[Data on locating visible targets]
§ §

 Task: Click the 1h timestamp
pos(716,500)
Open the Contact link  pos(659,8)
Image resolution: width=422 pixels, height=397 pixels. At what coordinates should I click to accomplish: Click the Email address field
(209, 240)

§ §

What to work on |
Edit the records so that "Email address field" is replaced by "email input box", keeping everything else unchanged.

Problem solution |
 Task: Click the 1h timestamp
pos(716,500)
Open the Contact link  pos(659,8)
Image resolution: width=422 pixels, height=397 pixels. At what coordinates should I click to accomplish: Click the email input box
(209, 240)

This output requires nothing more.